_TASK DIRECTIONS:_
Reproduce every one of the following entries verbatim, line for line, with no alterations.

_MATERIALS PROVIDED:_
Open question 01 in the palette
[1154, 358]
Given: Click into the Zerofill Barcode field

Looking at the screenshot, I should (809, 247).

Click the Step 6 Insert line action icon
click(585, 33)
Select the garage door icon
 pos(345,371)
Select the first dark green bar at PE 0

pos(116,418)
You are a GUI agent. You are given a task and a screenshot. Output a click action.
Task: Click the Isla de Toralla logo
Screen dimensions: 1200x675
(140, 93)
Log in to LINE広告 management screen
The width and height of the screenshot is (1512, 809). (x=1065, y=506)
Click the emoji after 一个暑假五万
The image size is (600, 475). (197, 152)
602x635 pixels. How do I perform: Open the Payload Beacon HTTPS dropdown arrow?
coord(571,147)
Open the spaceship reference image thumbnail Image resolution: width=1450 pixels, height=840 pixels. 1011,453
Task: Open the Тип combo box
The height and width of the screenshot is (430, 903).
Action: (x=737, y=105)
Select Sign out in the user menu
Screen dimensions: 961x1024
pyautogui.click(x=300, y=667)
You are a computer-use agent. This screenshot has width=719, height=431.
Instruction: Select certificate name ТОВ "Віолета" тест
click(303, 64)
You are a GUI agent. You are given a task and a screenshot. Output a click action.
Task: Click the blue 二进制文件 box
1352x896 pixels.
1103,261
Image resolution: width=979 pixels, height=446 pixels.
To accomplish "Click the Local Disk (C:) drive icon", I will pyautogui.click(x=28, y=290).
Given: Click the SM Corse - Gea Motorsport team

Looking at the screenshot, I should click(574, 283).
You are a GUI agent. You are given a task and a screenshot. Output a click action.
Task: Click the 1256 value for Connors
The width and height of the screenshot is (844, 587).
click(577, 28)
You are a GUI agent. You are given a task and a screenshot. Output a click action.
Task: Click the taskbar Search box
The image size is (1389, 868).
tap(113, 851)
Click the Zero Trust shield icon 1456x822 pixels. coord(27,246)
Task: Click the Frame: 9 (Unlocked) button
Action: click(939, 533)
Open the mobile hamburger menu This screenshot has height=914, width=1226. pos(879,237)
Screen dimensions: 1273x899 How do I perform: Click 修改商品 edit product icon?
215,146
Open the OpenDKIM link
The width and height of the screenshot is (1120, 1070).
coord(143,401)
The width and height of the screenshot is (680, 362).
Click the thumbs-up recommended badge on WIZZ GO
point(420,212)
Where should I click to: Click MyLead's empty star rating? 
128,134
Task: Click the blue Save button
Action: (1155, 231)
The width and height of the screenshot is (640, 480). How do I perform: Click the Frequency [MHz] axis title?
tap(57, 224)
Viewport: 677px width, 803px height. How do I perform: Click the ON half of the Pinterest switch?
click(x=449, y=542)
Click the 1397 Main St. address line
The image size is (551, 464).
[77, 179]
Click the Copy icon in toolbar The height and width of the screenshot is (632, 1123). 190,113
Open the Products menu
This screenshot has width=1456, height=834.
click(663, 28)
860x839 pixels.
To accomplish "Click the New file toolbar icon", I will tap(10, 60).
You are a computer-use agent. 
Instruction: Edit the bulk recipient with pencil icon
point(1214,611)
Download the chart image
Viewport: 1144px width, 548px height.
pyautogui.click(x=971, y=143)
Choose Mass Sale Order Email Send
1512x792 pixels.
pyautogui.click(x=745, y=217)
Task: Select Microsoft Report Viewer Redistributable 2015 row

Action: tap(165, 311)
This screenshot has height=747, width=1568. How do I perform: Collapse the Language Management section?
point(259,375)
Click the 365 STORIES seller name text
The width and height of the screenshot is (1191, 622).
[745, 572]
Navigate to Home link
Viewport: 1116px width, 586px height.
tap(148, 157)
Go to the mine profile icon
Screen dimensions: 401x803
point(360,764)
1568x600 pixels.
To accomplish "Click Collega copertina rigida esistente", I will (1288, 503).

_FINISHED ANSWER:_
Open question 01 in the palette
[1154, 358]
Given: Click into the Zerofill Barcode field

Looking at the screenshot, I should (809, 247).

Click the Step 6 Insert line action icon
click(585, 33)
Select the garage door icon
 pos(345,371)
Select the first dark green bar at PE 0

pos(116,418)
You are a GUI agent. You are given a task and a screenshot. Output a click action.
Task: Click the Isla de Toralla logo
Screen dimensions: 1200x675
(140, 93)
Log in to LINE広告 management screen
The width and height of the screenshot is (1512, 809). (x=1065, y=506)
Click the emoji after 一个暑假五万
The image size is (600, 475). (197, 152)
602x635 pixels. How do I perform: Open the Payload Beacon HTTPS dropdown arrow?
coord(571,147)
Open the spaceship reference image thumbnail Image resolution: width=1450 pixels, height=840 pixels. 1011,453
Task: Open the Тип combo box
The height and width of the screenshot is (430, 903).
Action: (x=737, y=105)
Select Sign out in the user menu
Screen dimensions: 961x1024
pyautogui.click(x=300, y=667)
You are a computer-use agent. This screenshot has width=719, height=431.
Instruction: Select certificate name ТОВ "Віолета" тест
click(303, 64)
You are a GUI agent. You are given a task and a screenshot. Output a click action.
Task: Click the blue 二进制文件 box
1352x896 pixels.
1103,261
Image resolution: width=979 pixels, height=446 pixels.
To accomplish "Click the Local Disk (C:) drive icon", I will pyautogui.click(x=28, y=290).
Given: Click the SM Corse - Gea Motorsport team

Looking at the screenshot, I should click(574, 283).
You are a GUI agent. You are given a task and a screenshot. Output a click action.
Task: Click the 1256 value for Connors
The width and height of the screenshot is (844, 587).
click(577, 28)
You are a GUI agent. You are given a task and a screenshot. Output a click action.
Task: Click the taskbar Search box
The image size is (1389, 868).
tap(113, 851)
Click the Zero Trust shield icon 1456x822 pixels. coord(27,246)
Task: Click the Frame: 9 (Unlocked) button
Action: click(939, 533)
Open the mobile hamburger menu This screenshot has height=914, width=1226. pos(879,237)
Screen dimensions: 1273x899 How do I perform: Click 修改商品 edit product icon?
215,146
Open the OpenDKIM link
The width and height of the screenshot is (1120, 1070).
coord(143,401)
The width and height of the screenshot is (680, 362).
Click the thumbs-up recommended badge on WIZZ GO
point(420,212)
Where should I click to: Click MyLead's empty star rating? 
128,134
Task: Click the blue Save button
Action: (1155, 231)
The width and height of the screenshot is (640, 480). How do I perform: Click the Frequency [MHz] axis title?
tap(57, 224)
Viewport: 677px width, 803px height. How do I perform: Click the ON half of the Pinterest switch?
click(x=449, y=542)
Click the 1397 Main St. address line
The image size is (551, 464).
[77, 179]
Click the Copy icon in toolbar The height and width of the screenshot is (632, 1123). 190,113
Open the Products menu
This screenshot has width=1456, height=834.
click(663, 28)
860x839 pixels.
To accomplish "Click the New file toolbar icon", I will tap(10, 60).
You are a computer-use agent. 
Instruction: Edit the bulk recipient with pencil icon
point(1214,611)
Download the chart image
Viewport: 1144px width, 548px height.
pyautogui.click(x=971, y=143)
Choose Mass Sale Order Email Send
1512x792 pixels.
pyautogui.click(x=745, y=217)
Task: Select Microsoft Report Viewer Redistributable 2015 row

Action: tap(165, 311)
This screenshot has height=747, width=1568. How do I perform: Collapse the Language Management section?
point(259,375)
Click the 365 STORIES seller name text
The width and height of the screenshot is (1191, 622).
[745, 572]
Navigate to Home link
Viewport: 1116px width, 586px height.
tap(148, 157)
Go to the mine profile icon
Screen dimensions: 401x803
point(360,764)
1568x600 pixels.
To accomplish "Click Collega copertina rigida esistente", I will (1288, 503).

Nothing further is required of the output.